Excerpted passage:

»»

For a short while, Eric pulled double duty, playing bass in both Scrunge and Psi Com, including one show where both bands played. It was a large party in the desert at a ranch owned by parents of Jula Bell (bassist and co-founder of the Fags, Bulimia Banquet, and Bobsled). As the above quote from Eric indicates, Psi Com's guitarist had already left (legend has it he became a Hare Krishna). Says Jack Gould, "I felt so threatened by Eric being in Psi Com that I kicked him out of Scrunge (knowing full well he was on the verge of quitting). Chris stuck around for five minutes before joining the embryonic Jane's which initially as I'm sure you know was just Eric and Perry."

That party turned out to be one of the last shows for both Scrunge (which mutated into an all Gould Brothers' entity known as Scrunge Planet) and Psi Com, which dissolved before performing live under that name again. Perry and Eric forged ahead anyway. While writing music with Perry, Eric reached back for a couple bass lines he had previously come up with. One, lifted from a Scrunge song of Chris Brinkman's called "Womb Bomb," became "Idiots Rule." Another old idea Eric had been playing around with became the first part of "Three Days."

In August and September of 1985, they performed a handful of shows as a duo under the name Illuminotic, just jamming out, bass and vocals only (though Psi Com drummer Aaron Sherer did play with them at their first performance). Says Perry, "I'd holler through my vocal effects box. I'd do off-the-top-of-my-head lyrics dressed in a see-thru unitard." Eric adds, "Don't know what we were thinking. I would sometimes play bass, sometimes a chemical drum, while Perry sang through all his FX units. Improvisational. In fact, 'Pigs in Zen' was born when I started to play a bass line to what I could hear of a drum beat coming through the house speakers as we stood onstage waiting for the club to turn off the music. Maybe ten people there."

Soon they changed their name to Jane's Addiction (inspired by their roommate Jane Bainter) and Eric recruited his old friend, guitarist Chris Brinkman. Another of Eric's good friends, Matt Chaikin, from a band called Kommunity FK, filled in on drums. This original lineup played a handful of gigs around October-November 1985, including one show opening up for Gene Loves Jezebel at the Roxy in which Chris wore only underwear. Perry didn't think Chris was committed enough to the band, so he soon got the boot. While a sweet guy and great guitar player, Jack recalls, "Chris wasn't very dependable though as he was always taking off to drop mushrooms in the mountains for days on end and you never knew where or when he'd show up again. He ended up moving to San Francisco with this friend of mine named Yasmine" (same girl who inspired the Flower Quartet song of the same name.)

Rick Parker, of the band Lions & Ghosts, is said to have played a couple early Jane's shows as their guitarist--not as a member but filling out the sound. He was another roommate of Perry and Eric's at the Wilton House. A friend of Matt Chaikin's named Mark Pritchard joined on guitar for a few practices and one show (a downtown loft party that fire department shut down after four songs), but he didn't really fit either. Then they got another guitarist for a while, another friend of Carla's named Ed Dobrydnio (or "Ed Dino" for short). Apparently somewhat of a shady guy, Ed kept a low profile and didn't use his last name very often. Says Eric, "I remember that he came out to the garage where Perry and I were playing and he and his girlfriend had had a scrap. We all lived together at that point. But Ed was a little concerned because during their scrap they had broken the glass of his terrarium and his six-foot boa constrictor was gone. Needless to say, it was a little off putting, for a few days, knowing that a boa was loose somewhere in your house."

««

Records provided:
»»

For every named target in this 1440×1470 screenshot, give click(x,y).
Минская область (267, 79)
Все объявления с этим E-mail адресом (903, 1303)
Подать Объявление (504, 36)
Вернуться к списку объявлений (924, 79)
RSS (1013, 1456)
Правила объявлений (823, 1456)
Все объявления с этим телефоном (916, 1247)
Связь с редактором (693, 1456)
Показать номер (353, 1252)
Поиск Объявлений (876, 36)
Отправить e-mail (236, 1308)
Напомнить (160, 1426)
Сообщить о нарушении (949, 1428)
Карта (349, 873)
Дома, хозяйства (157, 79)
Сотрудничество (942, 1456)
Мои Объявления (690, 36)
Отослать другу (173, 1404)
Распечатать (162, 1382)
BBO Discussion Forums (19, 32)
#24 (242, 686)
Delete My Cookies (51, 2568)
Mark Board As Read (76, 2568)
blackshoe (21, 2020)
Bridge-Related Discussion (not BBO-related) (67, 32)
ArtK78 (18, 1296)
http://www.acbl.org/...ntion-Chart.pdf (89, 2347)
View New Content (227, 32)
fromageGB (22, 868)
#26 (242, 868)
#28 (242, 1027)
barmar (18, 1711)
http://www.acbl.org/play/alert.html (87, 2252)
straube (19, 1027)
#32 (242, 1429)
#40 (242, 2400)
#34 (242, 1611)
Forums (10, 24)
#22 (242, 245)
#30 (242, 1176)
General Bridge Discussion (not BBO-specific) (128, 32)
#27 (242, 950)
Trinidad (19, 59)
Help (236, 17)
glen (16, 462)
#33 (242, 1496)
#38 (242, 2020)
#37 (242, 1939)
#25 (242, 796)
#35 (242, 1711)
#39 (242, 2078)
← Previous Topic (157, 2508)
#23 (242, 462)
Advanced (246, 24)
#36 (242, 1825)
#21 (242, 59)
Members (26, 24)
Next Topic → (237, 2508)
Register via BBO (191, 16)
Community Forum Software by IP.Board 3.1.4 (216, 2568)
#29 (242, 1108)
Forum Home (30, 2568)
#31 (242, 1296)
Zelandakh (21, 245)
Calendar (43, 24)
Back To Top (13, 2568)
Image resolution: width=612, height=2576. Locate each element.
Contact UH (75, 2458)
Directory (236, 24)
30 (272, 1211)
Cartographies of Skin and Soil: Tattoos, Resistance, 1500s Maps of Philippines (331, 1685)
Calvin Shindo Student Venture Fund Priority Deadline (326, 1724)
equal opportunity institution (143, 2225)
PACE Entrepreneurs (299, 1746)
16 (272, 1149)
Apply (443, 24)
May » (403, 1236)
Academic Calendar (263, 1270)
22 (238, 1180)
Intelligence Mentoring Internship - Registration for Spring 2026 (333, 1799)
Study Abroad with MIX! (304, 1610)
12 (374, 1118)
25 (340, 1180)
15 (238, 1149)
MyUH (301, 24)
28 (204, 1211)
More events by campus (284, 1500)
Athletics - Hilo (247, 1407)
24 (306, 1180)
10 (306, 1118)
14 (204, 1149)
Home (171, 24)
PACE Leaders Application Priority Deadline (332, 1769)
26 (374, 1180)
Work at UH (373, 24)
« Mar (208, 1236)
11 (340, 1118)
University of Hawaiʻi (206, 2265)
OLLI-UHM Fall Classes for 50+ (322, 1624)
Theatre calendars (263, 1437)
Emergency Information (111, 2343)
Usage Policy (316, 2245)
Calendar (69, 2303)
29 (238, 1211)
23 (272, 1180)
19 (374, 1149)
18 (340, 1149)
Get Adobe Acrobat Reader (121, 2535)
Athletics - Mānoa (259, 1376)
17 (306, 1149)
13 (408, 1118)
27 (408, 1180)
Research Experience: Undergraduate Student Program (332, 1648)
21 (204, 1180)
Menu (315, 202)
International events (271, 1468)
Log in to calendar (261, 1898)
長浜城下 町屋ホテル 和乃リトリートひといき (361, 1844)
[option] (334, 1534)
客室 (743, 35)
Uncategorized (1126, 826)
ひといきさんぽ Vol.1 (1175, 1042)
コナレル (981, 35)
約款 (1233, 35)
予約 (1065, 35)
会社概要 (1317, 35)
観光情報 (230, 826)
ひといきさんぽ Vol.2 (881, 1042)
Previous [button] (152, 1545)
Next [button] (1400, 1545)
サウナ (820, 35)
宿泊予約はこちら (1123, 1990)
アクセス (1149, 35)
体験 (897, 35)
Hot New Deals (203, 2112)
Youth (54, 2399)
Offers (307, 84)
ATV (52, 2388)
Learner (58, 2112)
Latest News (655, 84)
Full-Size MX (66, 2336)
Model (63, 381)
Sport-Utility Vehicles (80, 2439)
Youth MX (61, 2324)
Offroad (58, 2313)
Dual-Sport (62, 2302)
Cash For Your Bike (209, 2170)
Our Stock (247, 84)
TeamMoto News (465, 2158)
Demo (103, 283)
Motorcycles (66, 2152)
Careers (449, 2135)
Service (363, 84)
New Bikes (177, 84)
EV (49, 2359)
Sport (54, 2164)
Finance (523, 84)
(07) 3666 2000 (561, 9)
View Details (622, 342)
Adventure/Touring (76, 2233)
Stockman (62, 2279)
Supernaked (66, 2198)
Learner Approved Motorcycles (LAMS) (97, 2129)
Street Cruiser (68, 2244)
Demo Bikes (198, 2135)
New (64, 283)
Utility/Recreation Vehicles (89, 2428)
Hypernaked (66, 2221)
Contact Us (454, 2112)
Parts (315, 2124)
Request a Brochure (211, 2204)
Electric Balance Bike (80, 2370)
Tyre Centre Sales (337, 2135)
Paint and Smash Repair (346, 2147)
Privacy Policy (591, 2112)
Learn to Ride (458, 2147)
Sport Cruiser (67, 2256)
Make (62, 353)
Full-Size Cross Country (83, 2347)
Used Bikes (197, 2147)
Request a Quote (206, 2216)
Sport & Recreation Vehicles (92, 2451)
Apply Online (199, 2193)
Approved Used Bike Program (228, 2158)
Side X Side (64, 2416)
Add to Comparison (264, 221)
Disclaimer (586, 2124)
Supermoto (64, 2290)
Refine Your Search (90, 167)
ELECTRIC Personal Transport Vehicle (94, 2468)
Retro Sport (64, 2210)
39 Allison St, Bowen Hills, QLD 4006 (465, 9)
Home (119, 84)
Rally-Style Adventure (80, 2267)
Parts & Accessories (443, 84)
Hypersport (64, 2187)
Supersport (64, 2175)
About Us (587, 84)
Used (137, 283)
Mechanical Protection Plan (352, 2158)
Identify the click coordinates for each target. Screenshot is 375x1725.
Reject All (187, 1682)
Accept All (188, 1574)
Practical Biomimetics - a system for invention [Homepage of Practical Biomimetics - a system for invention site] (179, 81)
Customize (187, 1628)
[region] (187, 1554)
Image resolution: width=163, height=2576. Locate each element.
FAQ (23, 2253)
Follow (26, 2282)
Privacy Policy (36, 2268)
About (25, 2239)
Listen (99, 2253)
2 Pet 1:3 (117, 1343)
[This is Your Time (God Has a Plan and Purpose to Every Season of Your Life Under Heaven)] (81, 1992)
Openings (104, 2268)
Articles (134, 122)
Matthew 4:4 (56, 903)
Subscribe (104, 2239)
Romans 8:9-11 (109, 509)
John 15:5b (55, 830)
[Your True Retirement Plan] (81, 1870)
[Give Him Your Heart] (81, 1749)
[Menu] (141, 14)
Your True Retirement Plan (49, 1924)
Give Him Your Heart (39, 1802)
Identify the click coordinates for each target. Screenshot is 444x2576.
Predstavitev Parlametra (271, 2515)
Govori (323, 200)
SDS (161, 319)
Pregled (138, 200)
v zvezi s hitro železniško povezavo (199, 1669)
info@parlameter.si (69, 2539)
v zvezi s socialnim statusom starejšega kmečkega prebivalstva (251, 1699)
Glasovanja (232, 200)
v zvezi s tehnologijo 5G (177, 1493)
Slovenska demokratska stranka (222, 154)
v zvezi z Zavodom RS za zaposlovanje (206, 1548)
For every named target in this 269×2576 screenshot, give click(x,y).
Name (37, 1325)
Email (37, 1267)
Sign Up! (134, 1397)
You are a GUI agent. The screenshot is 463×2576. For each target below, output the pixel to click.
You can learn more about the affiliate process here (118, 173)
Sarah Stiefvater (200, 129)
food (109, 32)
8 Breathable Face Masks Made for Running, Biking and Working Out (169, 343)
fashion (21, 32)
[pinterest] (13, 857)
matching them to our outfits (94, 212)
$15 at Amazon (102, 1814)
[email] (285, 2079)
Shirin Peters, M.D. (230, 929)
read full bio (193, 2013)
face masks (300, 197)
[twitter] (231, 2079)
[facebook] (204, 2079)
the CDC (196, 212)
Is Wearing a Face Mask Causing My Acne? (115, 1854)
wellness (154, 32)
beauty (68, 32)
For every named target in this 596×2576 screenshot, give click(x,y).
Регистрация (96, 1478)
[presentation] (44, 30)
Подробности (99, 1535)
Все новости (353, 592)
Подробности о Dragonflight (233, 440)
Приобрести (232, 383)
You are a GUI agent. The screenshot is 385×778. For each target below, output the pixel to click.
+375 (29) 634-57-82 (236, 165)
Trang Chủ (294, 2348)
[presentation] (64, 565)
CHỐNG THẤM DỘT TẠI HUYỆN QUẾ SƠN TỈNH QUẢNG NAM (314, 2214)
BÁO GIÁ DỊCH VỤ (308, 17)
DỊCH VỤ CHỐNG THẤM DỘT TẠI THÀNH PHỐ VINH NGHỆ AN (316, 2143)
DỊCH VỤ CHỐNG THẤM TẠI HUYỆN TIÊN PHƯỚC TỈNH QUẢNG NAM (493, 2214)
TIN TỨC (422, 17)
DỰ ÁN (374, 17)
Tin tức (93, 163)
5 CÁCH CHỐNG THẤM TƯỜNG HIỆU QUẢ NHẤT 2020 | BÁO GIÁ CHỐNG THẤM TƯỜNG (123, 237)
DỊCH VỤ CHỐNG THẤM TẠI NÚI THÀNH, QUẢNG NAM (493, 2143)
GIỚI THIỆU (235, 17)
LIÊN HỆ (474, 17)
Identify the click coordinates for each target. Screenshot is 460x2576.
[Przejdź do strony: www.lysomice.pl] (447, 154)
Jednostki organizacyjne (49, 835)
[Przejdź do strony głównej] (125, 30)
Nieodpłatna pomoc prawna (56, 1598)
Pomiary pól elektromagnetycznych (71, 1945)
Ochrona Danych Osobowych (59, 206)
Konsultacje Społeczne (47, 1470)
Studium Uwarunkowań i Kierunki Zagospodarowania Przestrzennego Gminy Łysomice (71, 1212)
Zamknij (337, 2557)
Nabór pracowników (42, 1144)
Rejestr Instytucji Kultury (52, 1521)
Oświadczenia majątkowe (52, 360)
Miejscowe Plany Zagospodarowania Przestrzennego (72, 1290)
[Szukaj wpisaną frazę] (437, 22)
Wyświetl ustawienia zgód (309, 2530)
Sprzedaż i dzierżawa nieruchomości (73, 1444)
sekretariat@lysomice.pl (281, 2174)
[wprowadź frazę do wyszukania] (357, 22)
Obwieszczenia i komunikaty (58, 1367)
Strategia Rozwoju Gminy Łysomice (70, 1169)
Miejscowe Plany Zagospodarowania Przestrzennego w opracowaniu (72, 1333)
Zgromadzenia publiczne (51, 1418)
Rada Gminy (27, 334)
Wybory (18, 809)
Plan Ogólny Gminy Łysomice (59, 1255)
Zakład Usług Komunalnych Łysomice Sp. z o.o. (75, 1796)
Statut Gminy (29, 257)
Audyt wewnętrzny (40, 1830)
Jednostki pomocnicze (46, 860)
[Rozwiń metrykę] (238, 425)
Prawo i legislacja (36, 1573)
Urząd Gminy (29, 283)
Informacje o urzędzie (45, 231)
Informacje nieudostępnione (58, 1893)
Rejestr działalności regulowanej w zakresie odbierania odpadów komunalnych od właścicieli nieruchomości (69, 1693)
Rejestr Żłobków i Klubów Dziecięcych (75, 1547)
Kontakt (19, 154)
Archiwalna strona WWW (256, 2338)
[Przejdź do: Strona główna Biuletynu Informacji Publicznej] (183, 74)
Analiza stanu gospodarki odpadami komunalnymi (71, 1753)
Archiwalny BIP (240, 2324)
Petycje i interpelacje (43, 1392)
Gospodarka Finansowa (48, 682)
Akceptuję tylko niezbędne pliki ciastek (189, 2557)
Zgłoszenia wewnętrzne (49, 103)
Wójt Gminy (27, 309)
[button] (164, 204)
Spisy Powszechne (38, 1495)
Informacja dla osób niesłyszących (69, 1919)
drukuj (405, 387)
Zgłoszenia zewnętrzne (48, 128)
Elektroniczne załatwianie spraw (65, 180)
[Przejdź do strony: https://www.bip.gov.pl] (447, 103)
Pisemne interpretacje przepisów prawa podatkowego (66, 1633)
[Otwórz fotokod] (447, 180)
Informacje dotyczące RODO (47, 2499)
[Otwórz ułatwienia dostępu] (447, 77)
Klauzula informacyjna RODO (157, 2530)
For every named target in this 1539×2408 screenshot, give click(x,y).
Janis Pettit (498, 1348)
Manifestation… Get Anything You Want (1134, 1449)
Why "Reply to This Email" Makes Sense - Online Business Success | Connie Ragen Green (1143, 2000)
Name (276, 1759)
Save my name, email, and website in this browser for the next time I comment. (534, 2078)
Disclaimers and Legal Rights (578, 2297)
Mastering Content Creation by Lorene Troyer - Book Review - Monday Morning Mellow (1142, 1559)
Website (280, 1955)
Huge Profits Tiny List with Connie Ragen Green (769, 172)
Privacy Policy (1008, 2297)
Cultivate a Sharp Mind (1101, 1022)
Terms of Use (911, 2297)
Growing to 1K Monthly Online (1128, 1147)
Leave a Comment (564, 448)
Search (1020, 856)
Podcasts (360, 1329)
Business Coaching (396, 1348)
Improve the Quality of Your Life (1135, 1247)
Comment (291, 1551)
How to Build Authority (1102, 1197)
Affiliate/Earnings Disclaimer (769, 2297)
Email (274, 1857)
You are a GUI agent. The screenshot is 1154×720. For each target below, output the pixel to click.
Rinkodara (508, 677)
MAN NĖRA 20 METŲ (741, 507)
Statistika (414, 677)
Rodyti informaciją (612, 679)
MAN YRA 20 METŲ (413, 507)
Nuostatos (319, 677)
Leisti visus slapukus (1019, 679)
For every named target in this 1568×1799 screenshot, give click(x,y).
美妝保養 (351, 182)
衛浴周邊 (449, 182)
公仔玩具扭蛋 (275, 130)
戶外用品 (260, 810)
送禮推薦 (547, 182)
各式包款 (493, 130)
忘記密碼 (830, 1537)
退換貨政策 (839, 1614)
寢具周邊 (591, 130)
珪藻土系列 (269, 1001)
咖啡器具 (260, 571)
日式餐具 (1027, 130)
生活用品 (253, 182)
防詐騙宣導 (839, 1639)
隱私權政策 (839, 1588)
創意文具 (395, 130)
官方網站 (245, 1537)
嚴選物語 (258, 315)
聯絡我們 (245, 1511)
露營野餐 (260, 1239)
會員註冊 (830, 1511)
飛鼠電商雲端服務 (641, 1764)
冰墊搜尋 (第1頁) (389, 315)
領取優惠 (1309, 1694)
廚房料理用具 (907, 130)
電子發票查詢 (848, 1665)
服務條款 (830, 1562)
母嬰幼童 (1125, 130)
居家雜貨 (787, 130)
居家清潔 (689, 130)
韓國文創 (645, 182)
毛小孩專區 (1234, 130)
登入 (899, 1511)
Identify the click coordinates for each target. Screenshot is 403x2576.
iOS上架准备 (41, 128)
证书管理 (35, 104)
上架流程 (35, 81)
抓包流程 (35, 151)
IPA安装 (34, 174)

««

Aim of the task: Type out the part of the Jane's Addiction passage starting at "Soon they changed" and ending at "the same name.)". The items have nothing to do with this work.

Answer section:
Soon they changed their name to Jane's Addiction (inspired by their roommate Jane Bainter) and Eric recruited his old friend, guitarist Chris Brinkman. Another of Eric's good friends, Matt Chaikin, from a band called Kommunity FK, filled in on drums. This original lineup played a handful of gigs around October-November 1985, including one show opening up for Gene Loves Jezebel at the Roxy in which Chris wore only underwear. Perry didn't think Chris was committed enough to the band, so he soon got the boot. While a sweet guy and great guitar player, Jack recalls, "Chris wasn't very dependable though as he was always taking off to drop mushrooms in the mountains for days on end and you never knew where or when he'd show up again. He ended up moving to San Francisco with this friend of mine named Yasmine" (same girl who inspired the Flower Quartet song of the same name.)